• WORK TO COMPLETE: Return the data below unchanged. Drop any pictures.

AVAILABLE DATA Block Start

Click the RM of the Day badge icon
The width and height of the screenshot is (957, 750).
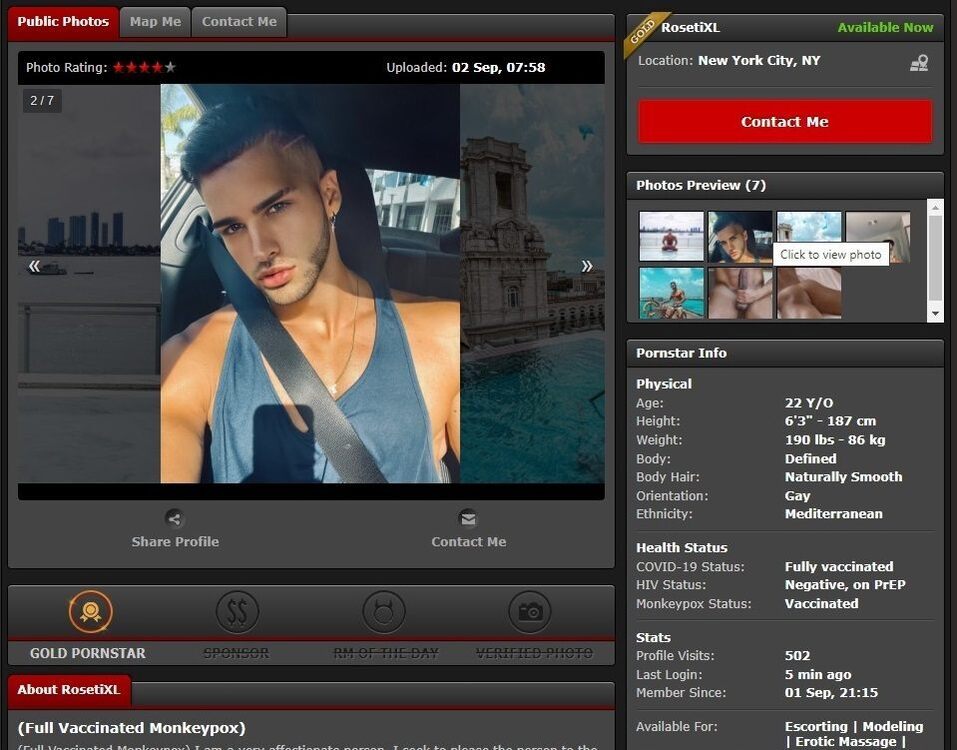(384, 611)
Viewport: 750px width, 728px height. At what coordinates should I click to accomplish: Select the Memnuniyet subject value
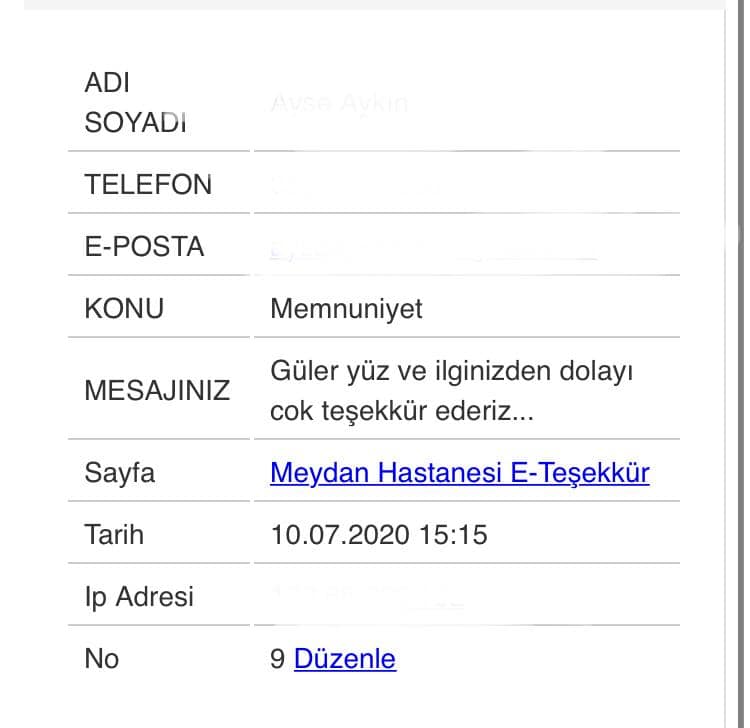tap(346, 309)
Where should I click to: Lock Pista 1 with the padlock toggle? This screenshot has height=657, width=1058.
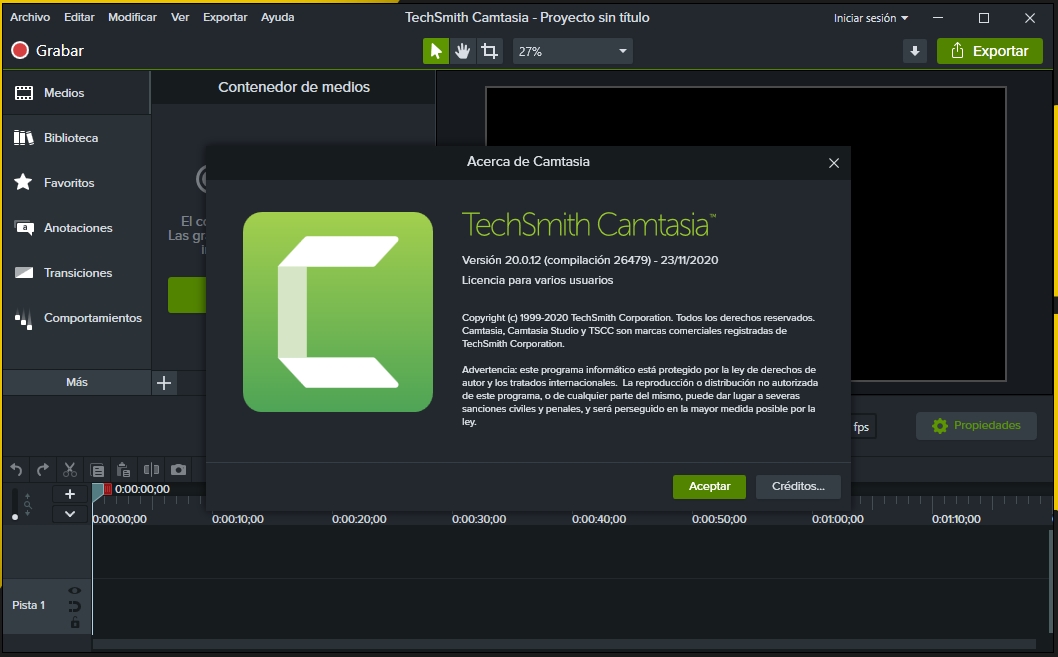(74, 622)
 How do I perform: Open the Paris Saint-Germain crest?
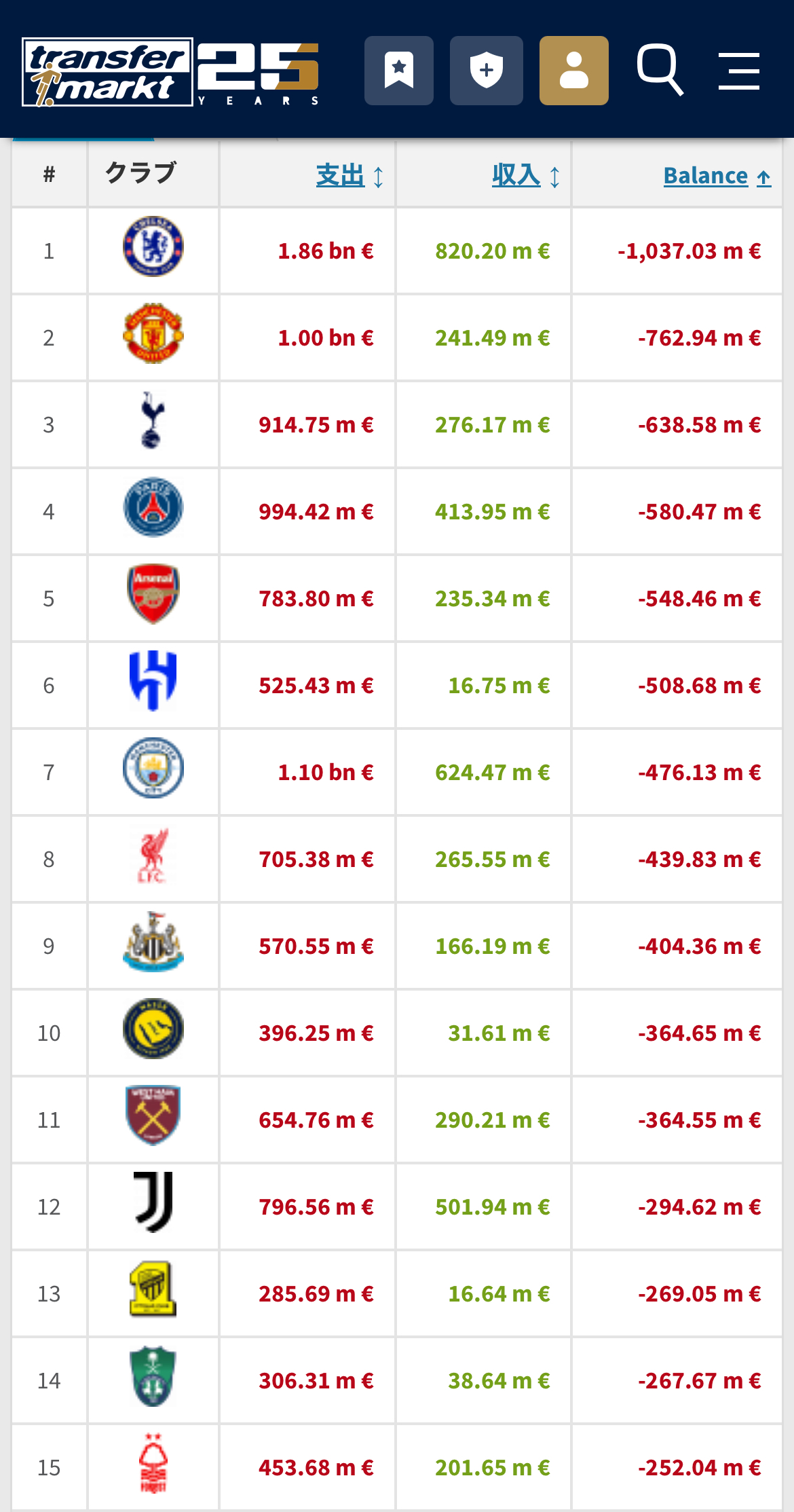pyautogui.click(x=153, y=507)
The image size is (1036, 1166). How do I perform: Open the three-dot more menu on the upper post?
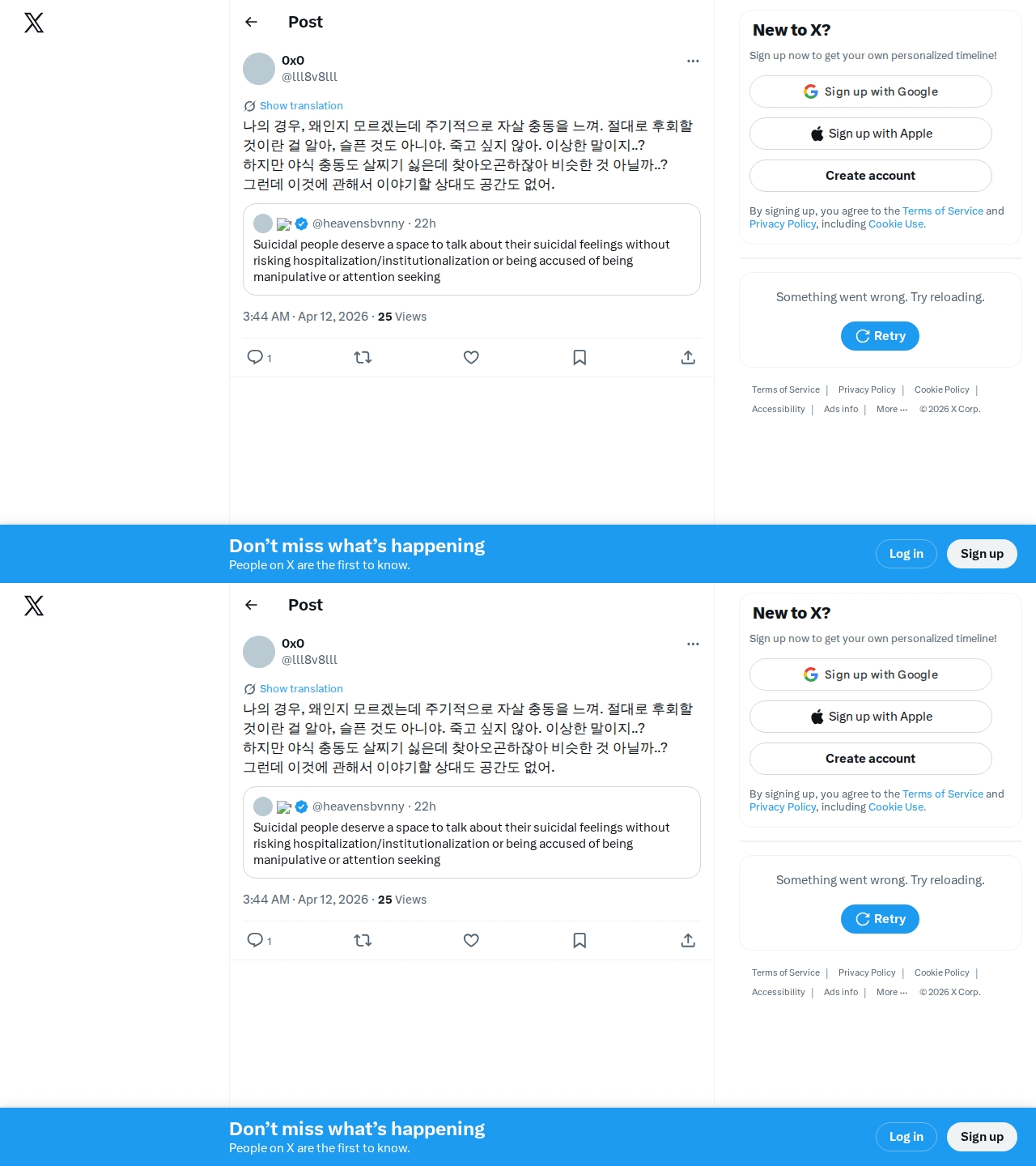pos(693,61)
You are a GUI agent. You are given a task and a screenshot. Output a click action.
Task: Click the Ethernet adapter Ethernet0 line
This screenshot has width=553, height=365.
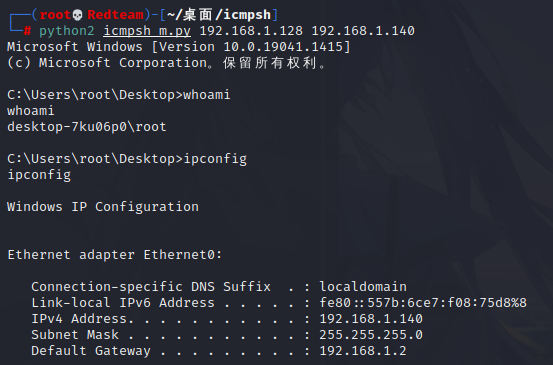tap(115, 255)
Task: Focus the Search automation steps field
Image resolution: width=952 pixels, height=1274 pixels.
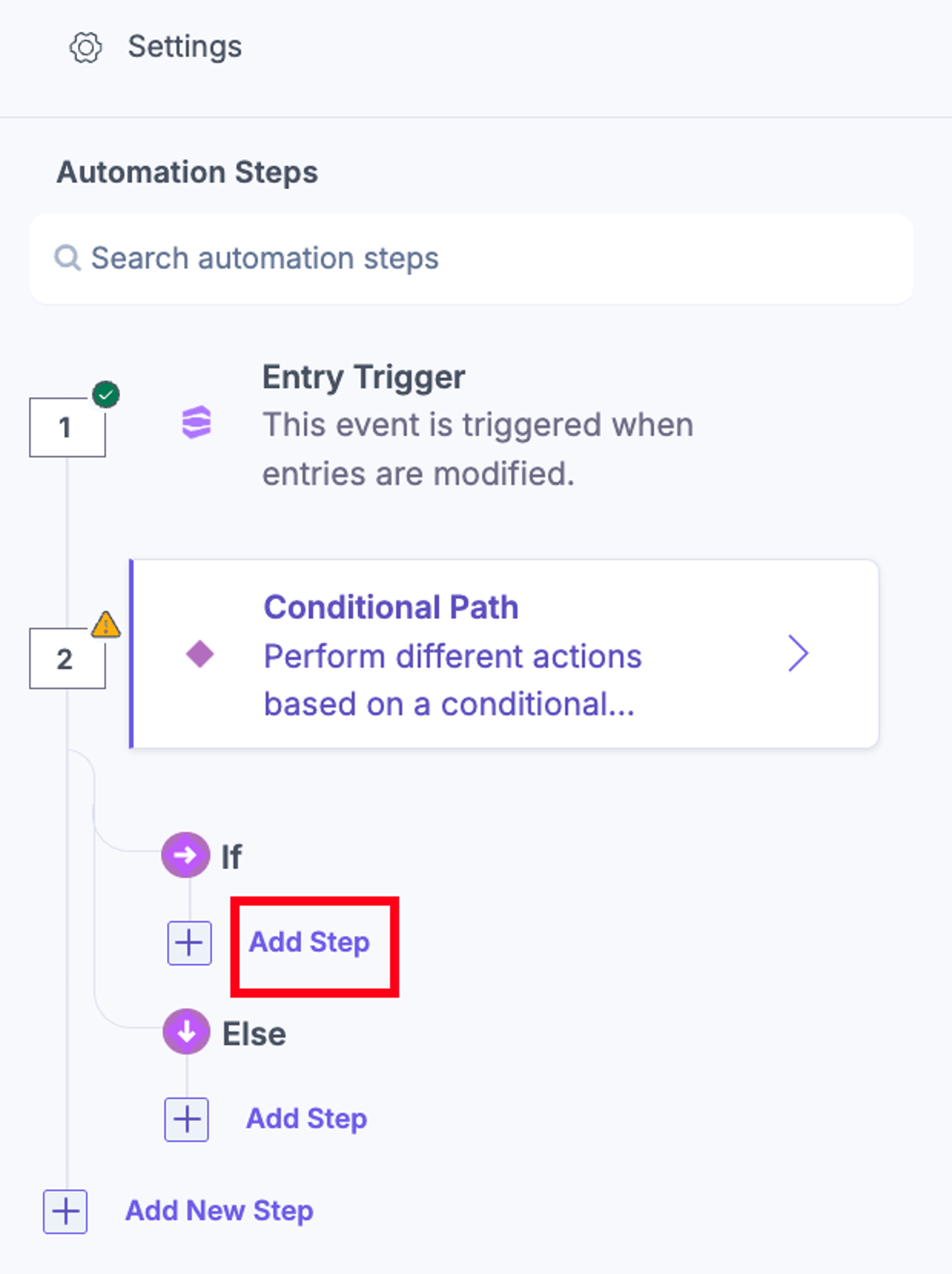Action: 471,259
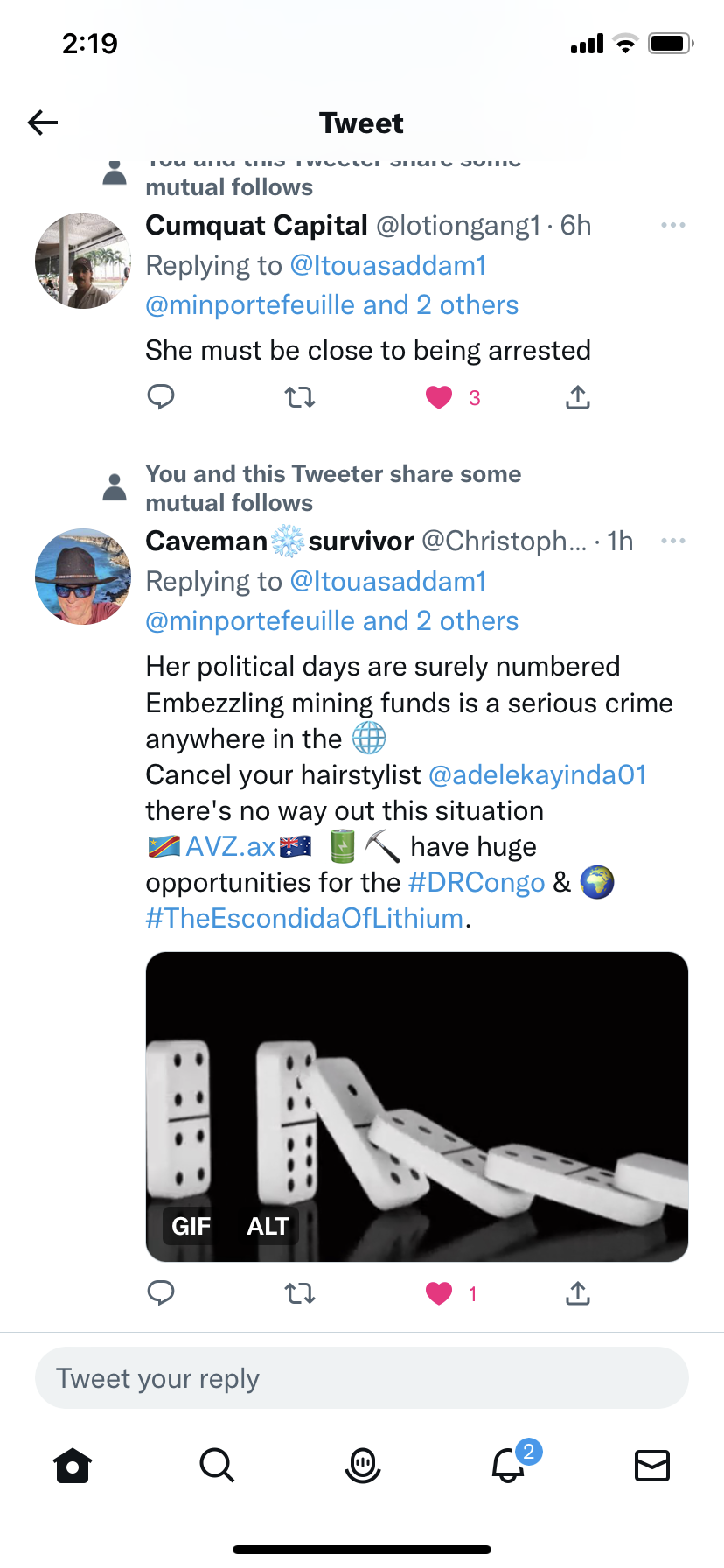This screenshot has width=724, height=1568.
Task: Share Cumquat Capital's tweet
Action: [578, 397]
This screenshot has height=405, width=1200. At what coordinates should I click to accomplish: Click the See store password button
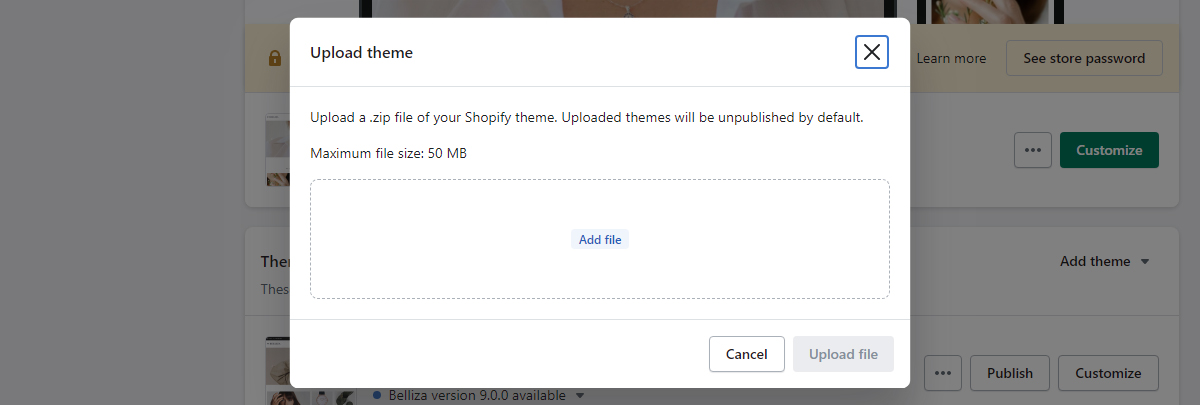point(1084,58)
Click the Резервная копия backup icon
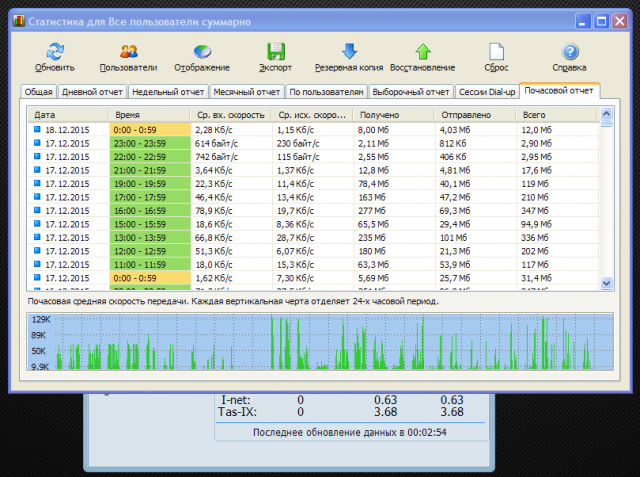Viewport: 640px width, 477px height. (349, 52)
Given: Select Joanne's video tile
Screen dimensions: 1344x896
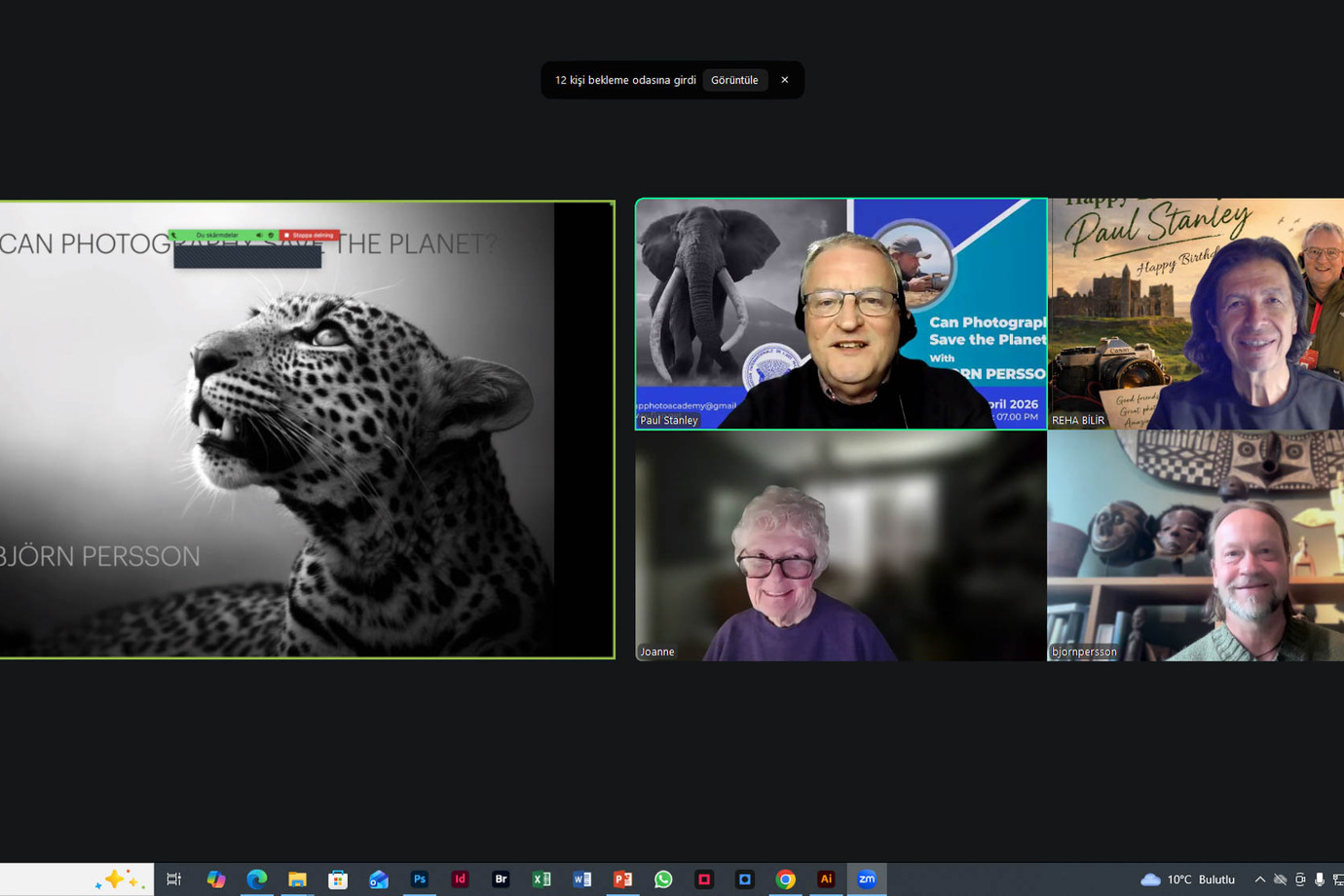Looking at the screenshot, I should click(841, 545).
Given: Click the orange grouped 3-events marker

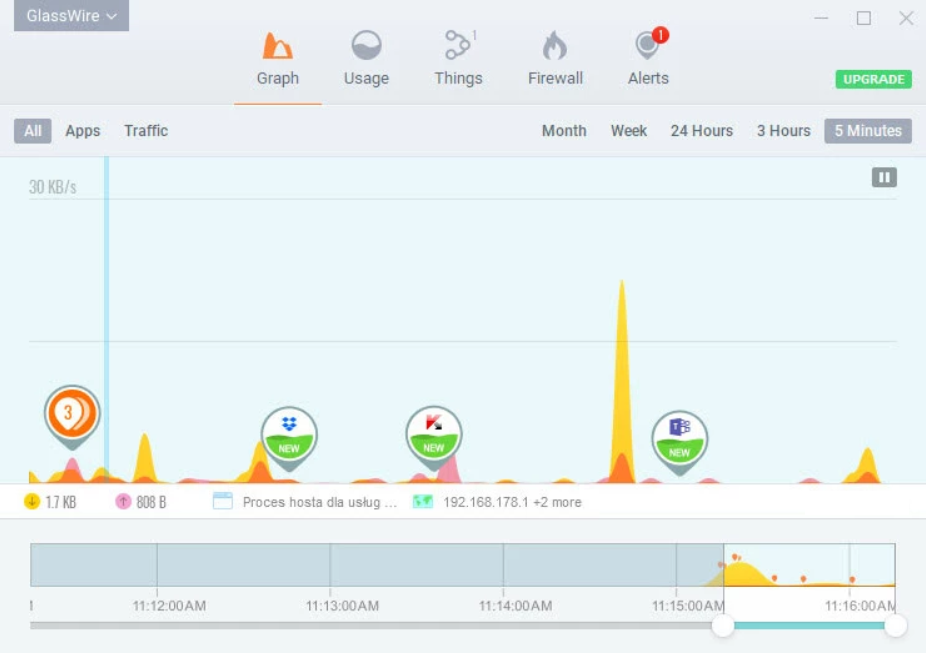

AVAILABLE DATA Block End

• RESPONSE BELOW:
Click the RM of the Day badge icon
The width and height of the screenshot is (957, 750).
(384, 611)
Viewport: 750px width, 728px height. At what coordinates should I click to accomplish: Select the Memnuniyet subject value
tap(346, 309)
Where should I click to: Lock Pista 1 with the padlock toggle? This screenshot has height=657, width=1058.
(74, 622)
 How do I perform: Open the Paris Saint-Germain crest?
pyautogui.click(x=153, y=507)
The image size is (1036, 1166). How do I perform: Open the three-dot more menu on the upper post?
pos(693,61)
You are a GUI agent. You are given a task and a screenshot. Output a click action.
Task: Click the Ethernet adapter Ethernet0 line
This screenshot has width=553, height=365.
tap(115, 255)
Task: Focus the Search automation steps field
Image resolution: width=952 pixels, height=1274 pixels.
Action: 471,259
This screenshot has width=724, height=1568.
Task: Share Cumquat Capital's tweet
Action: [578, 397]
This screenshot has height=405, width=1200. At what coordinates should I click to accomplish: Click the See store password button
point(1084,58)
Click the Резервная копия backup icon
Viewport: 640px width, 477px height. (349, 52)
Given: Select Joanne's video tile
Screen dimensions: 1344x896
Looking at the screenshot, I should click(841, 545).
Given: Click the orange grouped 3-events marker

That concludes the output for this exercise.